The Company is a blank check company formed in 2021 for the purpose of entering into a merger, share exchange, asset acquisition, stock purchase,
recapitalization, reorganization or other similar business combination with one or more businesses or entities. On September 28, 2021, the Company consummated its IPO (including the exercise of the over-allotment option in full by the
Companys underwriters in the IPO (the Underwriters)) from which it derived gross proceeds of $230,000,000. Prior to GigCapital5s IPO, the Sponsor purchased 10,047,500 shares of Common Stock (the
Founder Shares) for an aggregate purchase price of $25,000, or approximately $0.0024882 per share. However, 4,312,500 shares of Common Stock issued to the Sponsor were forfeited immediately prior to the IPO due to the
reduction of the IPO size. Additionally, the Sponsor consummated the private placement (the Private Placement) of 795,000 private placement units (each, a Private Placement Unit and collectively,
the Private Placement Units) simultaneously with the consummation of GigCapital5s IPO for an aggregate purchase price of $7.95 million. As a result, the Sponsor has the right to vote a total of 6,530,000 shares
of Common Stock. Like most blank check companies, our charter provides for the return of the IPO proceeds held in trust to the holders of public shares if there is no qualifying business combination(s) consummated on or before a certain date. In our
case, the original charter was amended such that the Company currently has until September 28, 2023 (i.e., 24 months from the consummation of the IPO, or the Combination Period) to consummate its initial Business
Combination.
On December 8, 2022, the Company and Merger Sub entered into the BCA with QT Imaging, pursuant to which, and subject to the approval of
the stockholders of the Company, Merger Sub will merge with and into QT Imaging, with QT Imaging surviving the Merger as a wholly-owned subsidiary of the Company. Following the closing of the Merger, the Company will be renamed QT Imaging
Holdings, Inc. The transactions set forth in the BCA would constitute a Business Combination. The time frame for completing the review by the SEC of the Companys Combination Proxy Statement, initially filed by the Company with the SEC on
February 14, 2023, and holding a stockholder meeting in accordance with Delaware law to seek approval of the QTI Business Combination will extend beyond the September 28, 2023 deadline for completing a Business Combination in the
Companys charter.
If both the Charter Amendment Proposal and the Trust Amendment Proposal are approved, the Company will instead have the right
to extend the Combination Period one (1) time, from September 28, 2023 to December 31, 2023.

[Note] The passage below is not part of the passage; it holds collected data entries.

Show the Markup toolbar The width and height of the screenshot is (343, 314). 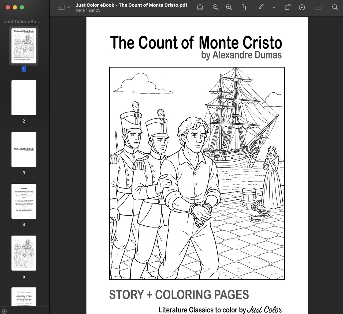302,7
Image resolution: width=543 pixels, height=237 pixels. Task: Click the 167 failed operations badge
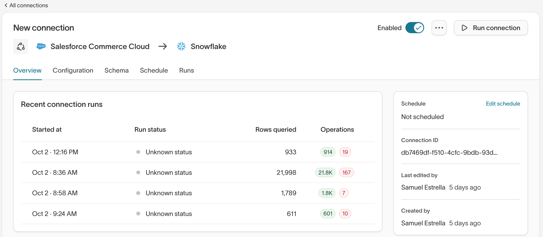(x=346, y=172)
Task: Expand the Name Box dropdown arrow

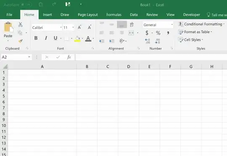Action: pyautogui.click(x=29, y=57)
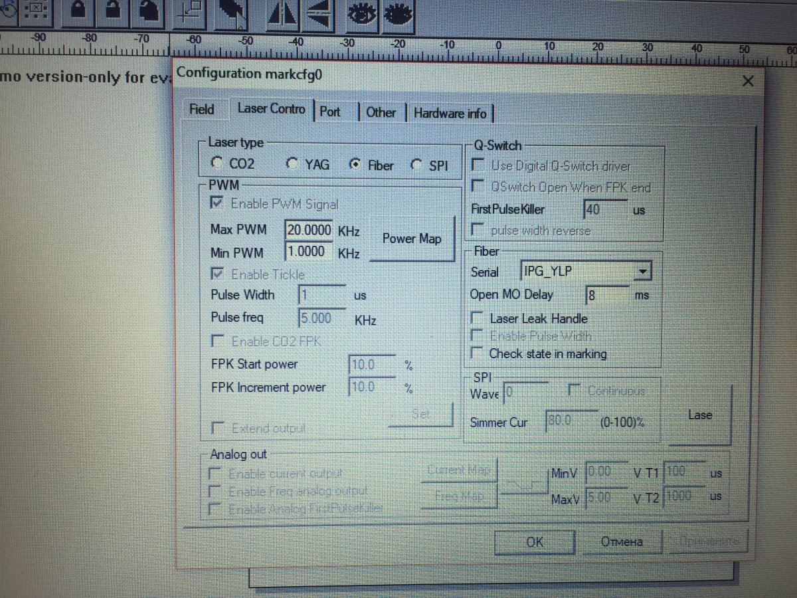Screen dimensions: 797x598
Task: Select the YAG laser type option
Action: (292, 164)
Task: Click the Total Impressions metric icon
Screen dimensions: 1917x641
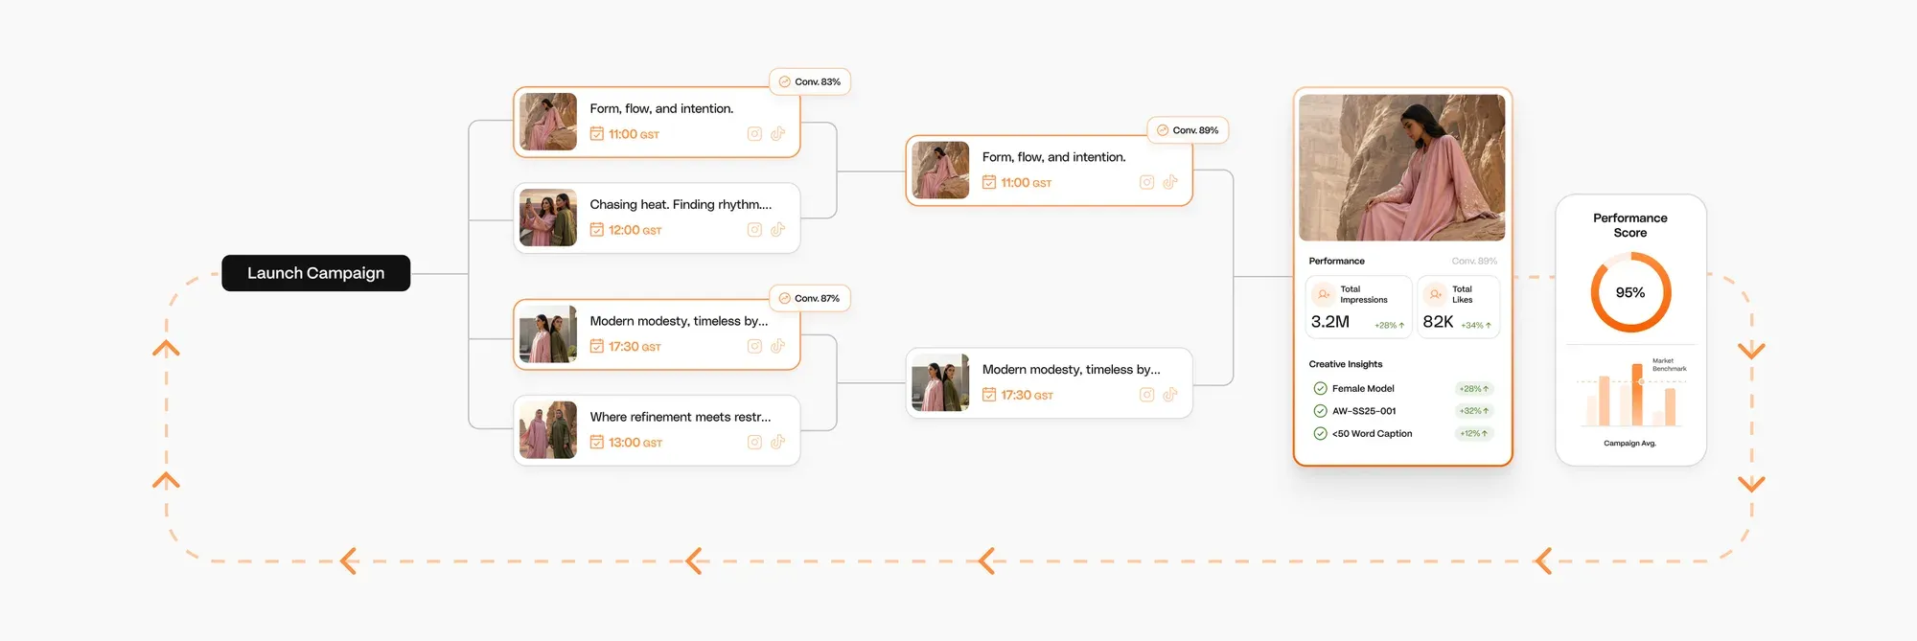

Therefore, the approval of the Charter
Amendment Proposal and the Trust Amendment Proposal would extend the amount of time that the Company has to complete the QTI Business Combination and, to the extent necessary, pursue the QTI Lawsuit. Our Board believes that it is in the best
interests of the stockholders to extend the Combination Period to provide the Company with more time to consummate the QTI Business Combination and, to the extent necessary, pursue the QTI Lawsuit. Therefore, the Board is submitting the proposal
described in this proxy statement for the stockholders to vote upon.